* ACTIVITY:
The answer must consist of every record below, reproduced exactly.

════════════════════

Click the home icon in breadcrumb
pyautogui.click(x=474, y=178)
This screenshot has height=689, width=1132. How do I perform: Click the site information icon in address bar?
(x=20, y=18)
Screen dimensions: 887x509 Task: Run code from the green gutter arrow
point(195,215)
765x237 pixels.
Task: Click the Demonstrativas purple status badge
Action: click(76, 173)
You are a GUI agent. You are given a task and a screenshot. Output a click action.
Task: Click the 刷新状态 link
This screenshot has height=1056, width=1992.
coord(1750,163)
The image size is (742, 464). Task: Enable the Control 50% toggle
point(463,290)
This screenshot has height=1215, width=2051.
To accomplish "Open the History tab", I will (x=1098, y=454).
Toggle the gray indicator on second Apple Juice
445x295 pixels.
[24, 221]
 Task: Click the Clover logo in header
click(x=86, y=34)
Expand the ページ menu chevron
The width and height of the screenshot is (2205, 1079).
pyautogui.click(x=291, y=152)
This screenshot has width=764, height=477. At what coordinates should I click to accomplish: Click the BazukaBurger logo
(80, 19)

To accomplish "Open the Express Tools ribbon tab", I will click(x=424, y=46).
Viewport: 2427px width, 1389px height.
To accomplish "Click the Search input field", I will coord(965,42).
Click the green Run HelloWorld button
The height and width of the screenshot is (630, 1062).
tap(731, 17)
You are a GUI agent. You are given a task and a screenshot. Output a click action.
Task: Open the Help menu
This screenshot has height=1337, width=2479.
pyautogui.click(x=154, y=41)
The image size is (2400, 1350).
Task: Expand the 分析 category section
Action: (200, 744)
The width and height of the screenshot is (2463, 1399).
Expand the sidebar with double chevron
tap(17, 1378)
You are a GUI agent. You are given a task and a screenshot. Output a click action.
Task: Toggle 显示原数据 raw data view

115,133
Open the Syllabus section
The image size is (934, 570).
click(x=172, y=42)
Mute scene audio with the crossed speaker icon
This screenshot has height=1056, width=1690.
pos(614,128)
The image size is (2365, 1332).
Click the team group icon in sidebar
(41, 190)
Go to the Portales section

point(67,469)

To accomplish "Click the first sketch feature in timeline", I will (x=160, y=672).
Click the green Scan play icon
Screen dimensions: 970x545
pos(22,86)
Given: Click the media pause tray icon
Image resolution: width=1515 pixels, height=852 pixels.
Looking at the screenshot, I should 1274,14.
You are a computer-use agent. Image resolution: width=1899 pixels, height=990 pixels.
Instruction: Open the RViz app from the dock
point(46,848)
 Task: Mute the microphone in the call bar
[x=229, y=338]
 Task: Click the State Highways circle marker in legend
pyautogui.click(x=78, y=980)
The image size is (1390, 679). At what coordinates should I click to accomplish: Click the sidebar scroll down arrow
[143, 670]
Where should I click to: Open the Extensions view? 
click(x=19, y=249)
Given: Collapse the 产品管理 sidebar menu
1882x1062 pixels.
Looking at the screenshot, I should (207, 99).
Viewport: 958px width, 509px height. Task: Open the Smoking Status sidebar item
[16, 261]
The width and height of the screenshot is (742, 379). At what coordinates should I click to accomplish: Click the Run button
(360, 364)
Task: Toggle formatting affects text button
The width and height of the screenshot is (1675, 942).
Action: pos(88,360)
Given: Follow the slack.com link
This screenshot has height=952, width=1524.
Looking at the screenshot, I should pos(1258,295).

════════════════════

* ANSWER AREA:
Click the home icon in breadcrumb
pyautogui.click(x=474, y=178)
This screenshot has height=689, width=1132. How do I perform: Click the site information icon in address bar?
(x=20, y=18)
Screen dimensions: 887x509 Task: Run code from the green gutter arrow
point(195,215)
765x237 pixels.
Task: Click the Demonstrativas purple status badge
Action: click(76, 173)
You are a GUI agent. You are given a task and a screenshot. Output a click action.
Task: Click the 刷新状态 link
This screenshot has height=1056, width=1992.
coord(1750,163)
The image size is (742, 464). Task: Enable the Control 50% toggle
point(463,290)
This screenshot has height=1215, width=2051.
To accomplish "Open the History tab", I will (x=1098, y=454).
Toggle the gray indicator on second Apple Juice
445x295 pixels.
[24, 221]
 Task: Click the Clover logo in header
click(x=86, y=34)
Expand the ページ menu chevron
The width and height of the screenshot is (2205, 1079).
pyautogui.click(x=291, y=152)
This screenshot has width=764, height=477. At what coordinates should I click to accomplish: Click the BazukaBurger logo
(80, 19)

To accomplish "Open the Express Tools ribbon tab", I will click(x=424, y=46).
Viewport: 2427px width, 1389px height.
To accomplish "Click the Search input field", I will coord(965,42).
Click the green Run HelloWorld button
The height and width of the screenshot is (630, 1062).
tap(731, 17)
You are a GUI agent. You are given a task and a screenshot. Output a click action.
Task: Open the Help menu
This screenshot has height=1337, width=2479.
pyautogui.click(x=154, y=41)
The image size is (2400, 1350).
Task: Expand the 分析 category section
Action: (200, 744)
The width and height of the screenshot is (2463, 1399).
Expand the sidebar with double chevron
tap(17, 1378)
You are a GUI agent. You are given a task and a screenshot. Output a click action.
Task: Toggle 显示原数据 raw data view

115,133
Open the Syllabus section
The image size is (934, 570).
click(x=172, y=42)
Mute scene audio with the crossed speaker icon
This screenshot has height=1056, width=1690.
pos(614,128)
The image size is (2365, 1332).
Click the team group icon in sidebar
(41, 190)
Go to the Portales section

point(67,469)

To accomplish "Click the first sketch feature in timeline", I will (x=160, y=672).
Click the green Scan play icon
Screen dimensions: 970x545
pos(22,86)
Given: Click the media pause tray icon
Image resolution: width=1515 pixels, height=852 pixels.
Looking at the screenshot, I should 1274,14.
You are a computer-use agent. Image resolution: width=1899 pixels, height=990 pixels.
Instruction: Open the RViz app from the dock
point(46,848)
 Task: Mute the microphone in the call bar
[x=229, y=338]
 Task: Click the State Highways circle marker in legend
pyautogui.click(x=78, y=980)
The image size is (1390, 679). At what coordinates should I click to accomplish: Click the sidebar scroll down arrow
[143, 670]
Where should I click to: Open the Extensions view? 
click(x=19, y=249)
Given: Collapse the 产品管理 sidebar menu
1882x1062 pixels.
Looking at the screenshot, I should (207, 99).
Viewport: 958px width, 509px height. Task: Open the Smoking Status sidebar item
[16, 261]
The width and height of the screenshot is (742, 379). At what coordinates should I click to accomplish: Click the Run button
(360, 364)
Task: Toggle formatting affects text button
The width and height of the screenshot is (1675, 942).
Action: pos(88,360)
Given: Follow the slack.com link
This screenshot has height=952, width=1524.
Looking at the screenshot, I should pos(1258,295).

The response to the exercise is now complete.